Fresh Start Recovery Centre welcomes those struggling with addiction and their loved ones. PHOTO: CHARLOTTE HOLMES

Substance abuse has been an ongoing crisis on a global scale, and in the past few years, the opioid crisis in Alberta continues to grow.

In the first quarterly report of 2022, the Alberta Government recorded 562 opioid-related deaths — this comes after a record-breaking 2021 year where Alberta saw 1,758 drug-related overdoses. The increase is just over 30 per cent from 2020, and more than twice the amount of deaths in 2019. 

With a growing need for harm reduction services, one rehabilitation stands out in their approach to help those impacted by the opioid crisis.

A fresh start

Fresh Start Recovery Centre has been operating for nearly 30 years in southern Alberta with locations in Calgary and Lethbridge. Being a non-profit organization, 53 out of 73 beds at Fresh Start have enhanced funding from the provincial government. The centre treats those impacted by various forms of addiction and hopes to make a positive impact on those affected by Alberta’s opioid crisis. 

Bruce Holstead went through his own personal journey of addiction and after being 24 years sober, he is now an executive director at Fresh Start. Holstead says the centre has been able to restore people back to a healthier way of life through their services.

“They’ve become contributing and participating, acceptable members of society once again. They’ve returned to employment. They’ve returned to their families. I think that’s the biggest impact of all, we’ve been able to manage and stop the loss of life,” says Holstead. 

The centre runs a standard 14-16 week program, with no referral needed, staff on call 24/7, and an initial intake done on the phone. With an 80 per cent completion rate for the 16-week group and 53 per cent completion of sobriety after one year, their process works to break down barriers for those struggling or unsure of how to reach out. 

Fresh Start Recovery Centre hopes to “stop the loss of life” due to substance addiction. PHOTO: EMMA BOYNE

A different approach

The centre does not require individuals to leave immediately after they have completed their programming if they don’t want to. The centre also offers additional support like post-treatment housing, alumni support groups, and events after individuals complete their standard programming.

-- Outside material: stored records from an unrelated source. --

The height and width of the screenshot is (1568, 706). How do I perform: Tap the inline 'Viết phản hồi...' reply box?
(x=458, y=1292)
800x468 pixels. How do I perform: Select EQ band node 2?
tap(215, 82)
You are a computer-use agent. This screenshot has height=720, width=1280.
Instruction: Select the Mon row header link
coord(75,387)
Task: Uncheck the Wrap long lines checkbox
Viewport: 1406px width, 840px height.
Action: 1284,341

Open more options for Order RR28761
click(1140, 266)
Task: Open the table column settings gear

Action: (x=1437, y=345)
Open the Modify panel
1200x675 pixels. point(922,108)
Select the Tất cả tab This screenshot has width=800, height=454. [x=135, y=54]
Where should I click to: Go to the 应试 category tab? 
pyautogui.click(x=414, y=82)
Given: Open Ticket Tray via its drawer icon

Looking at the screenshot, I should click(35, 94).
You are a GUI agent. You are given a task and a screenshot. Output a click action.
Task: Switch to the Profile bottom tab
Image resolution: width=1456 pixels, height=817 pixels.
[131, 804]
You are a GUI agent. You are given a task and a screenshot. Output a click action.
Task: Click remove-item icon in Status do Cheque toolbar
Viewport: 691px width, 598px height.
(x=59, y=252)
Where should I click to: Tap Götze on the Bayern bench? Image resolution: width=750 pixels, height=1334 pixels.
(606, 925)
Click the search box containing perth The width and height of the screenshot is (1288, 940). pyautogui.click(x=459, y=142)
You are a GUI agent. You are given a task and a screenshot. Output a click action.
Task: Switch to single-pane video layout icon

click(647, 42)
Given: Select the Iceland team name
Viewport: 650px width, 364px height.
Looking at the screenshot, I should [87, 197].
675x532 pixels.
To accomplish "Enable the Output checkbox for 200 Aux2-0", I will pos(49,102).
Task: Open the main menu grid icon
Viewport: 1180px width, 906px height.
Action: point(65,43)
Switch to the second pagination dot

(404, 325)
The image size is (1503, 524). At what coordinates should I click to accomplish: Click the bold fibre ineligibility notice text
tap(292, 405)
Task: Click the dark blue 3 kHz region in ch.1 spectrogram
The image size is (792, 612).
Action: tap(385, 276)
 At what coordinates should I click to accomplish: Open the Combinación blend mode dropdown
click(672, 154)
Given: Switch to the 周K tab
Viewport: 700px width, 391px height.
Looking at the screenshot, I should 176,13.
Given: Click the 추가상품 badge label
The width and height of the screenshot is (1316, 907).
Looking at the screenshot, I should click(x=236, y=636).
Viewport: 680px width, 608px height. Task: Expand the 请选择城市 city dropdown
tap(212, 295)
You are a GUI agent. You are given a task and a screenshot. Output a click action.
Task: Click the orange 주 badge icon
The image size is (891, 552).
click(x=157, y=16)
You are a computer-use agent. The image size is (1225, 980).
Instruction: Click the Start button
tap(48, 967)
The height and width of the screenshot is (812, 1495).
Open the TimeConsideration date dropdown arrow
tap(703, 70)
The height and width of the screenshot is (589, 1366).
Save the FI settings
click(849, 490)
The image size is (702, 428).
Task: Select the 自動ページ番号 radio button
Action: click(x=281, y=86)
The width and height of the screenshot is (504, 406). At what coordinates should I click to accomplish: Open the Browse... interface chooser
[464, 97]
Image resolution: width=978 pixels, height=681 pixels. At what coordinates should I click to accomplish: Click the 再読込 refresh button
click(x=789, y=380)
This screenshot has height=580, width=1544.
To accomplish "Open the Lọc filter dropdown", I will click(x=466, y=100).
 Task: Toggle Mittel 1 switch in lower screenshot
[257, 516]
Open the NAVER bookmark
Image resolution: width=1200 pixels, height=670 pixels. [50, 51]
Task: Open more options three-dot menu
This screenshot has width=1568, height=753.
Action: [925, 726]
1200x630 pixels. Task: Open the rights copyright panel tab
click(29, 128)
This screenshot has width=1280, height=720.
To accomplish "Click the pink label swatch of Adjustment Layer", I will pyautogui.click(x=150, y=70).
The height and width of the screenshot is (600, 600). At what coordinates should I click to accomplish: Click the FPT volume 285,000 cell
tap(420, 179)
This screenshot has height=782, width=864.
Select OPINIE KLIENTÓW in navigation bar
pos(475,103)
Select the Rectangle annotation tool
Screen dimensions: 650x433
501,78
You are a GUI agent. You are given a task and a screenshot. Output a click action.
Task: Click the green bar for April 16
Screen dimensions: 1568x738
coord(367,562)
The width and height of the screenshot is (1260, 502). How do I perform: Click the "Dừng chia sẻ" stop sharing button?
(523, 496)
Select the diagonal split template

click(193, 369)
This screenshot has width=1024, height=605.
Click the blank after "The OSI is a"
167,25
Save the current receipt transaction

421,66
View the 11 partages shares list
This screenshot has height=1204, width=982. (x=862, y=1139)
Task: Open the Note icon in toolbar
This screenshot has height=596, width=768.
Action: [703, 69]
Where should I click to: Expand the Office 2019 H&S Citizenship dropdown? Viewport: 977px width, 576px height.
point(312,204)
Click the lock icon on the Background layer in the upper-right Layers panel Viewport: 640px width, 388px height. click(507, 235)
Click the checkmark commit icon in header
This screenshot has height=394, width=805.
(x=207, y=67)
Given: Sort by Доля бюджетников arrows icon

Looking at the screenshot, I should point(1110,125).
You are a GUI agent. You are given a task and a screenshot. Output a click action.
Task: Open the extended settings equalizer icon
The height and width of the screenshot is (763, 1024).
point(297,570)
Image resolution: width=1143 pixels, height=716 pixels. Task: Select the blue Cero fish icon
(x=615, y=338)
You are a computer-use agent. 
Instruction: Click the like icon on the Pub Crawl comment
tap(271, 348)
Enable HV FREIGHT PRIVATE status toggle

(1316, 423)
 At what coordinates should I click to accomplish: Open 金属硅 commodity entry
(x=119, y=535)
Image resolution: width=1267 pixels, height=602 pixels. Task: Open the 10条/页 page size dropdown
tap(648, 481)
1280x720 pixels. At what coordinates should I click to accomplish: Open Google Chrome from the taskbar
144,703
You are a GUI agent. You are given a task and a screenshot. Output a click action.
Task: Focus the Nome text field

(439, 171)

Director of operations for Fresh Start Recovery Centre, Jennifer Kent-Charpentier says that the community of support built at the centre amongst current patients and alumni makes their program really unique. 

“If you came here on a Wednesday night and saw the amount of alumni, you will see quite a community of people that gather together for the specific reason of supporting each other in the recovery process.” 

Those struggling with substance abuse are not the only ones who need to be cared for, as those close to them too, their loved ones, also need support — something that Fresh Start Recovery not only recognizes but prioritizes. 

They also operate a Friends and Family Recovery program — a five-week support group dedicated to supporting those who know somebody going through addiction. The centre ensures accessibility to anyone both inside and outside of the program’s reach and helps individuals deal with their own emotions regarding a loved one’s addiction. 

Holstead says the success they see of individuals coming out of their programs is not only shown in the positive impacts on those struggling with addiction but their loved ones as well.

“You watch them flourish over time and come out and return back with successful stories of their current well-being and then return to their families. And, you know, the moms who say thank you,” says Holstead. “I think that’s really important to point out, that it’s not just one experience, it’s all of them.” 

Though facilities like Fresh Start Recovery are making impacts on the community, there still remains a call for action in harm reduction services. In a media release, the NDP opposition critiqued the UCP’s response to the crisis. Lori Sigurdson, the NDP critic for mental health and addictions, said in the release that she finds the government’s lack of action sickening. 

“They have failed the paramedics and emergency room professionals who know each day comes with deaths related to drug use. They have failed community outreach workers who strive every day to keep Albertans alive.”

Doctor Meira Louis is an emergency physician at the Peter Lougheed Hospital in Calgary’s northeast and says that the opioid epidemic has had a devastating impact on the province. 

“I think there has been an issue with mental health in the last two years… and substance abuse is a big part of mental health,” says Louis. “Long term, what you really need is big picture investments in low-income housing, in work services and other things that allow people to connect and to kind of re-engage with day to day life in a way that’s accessible to everyone.”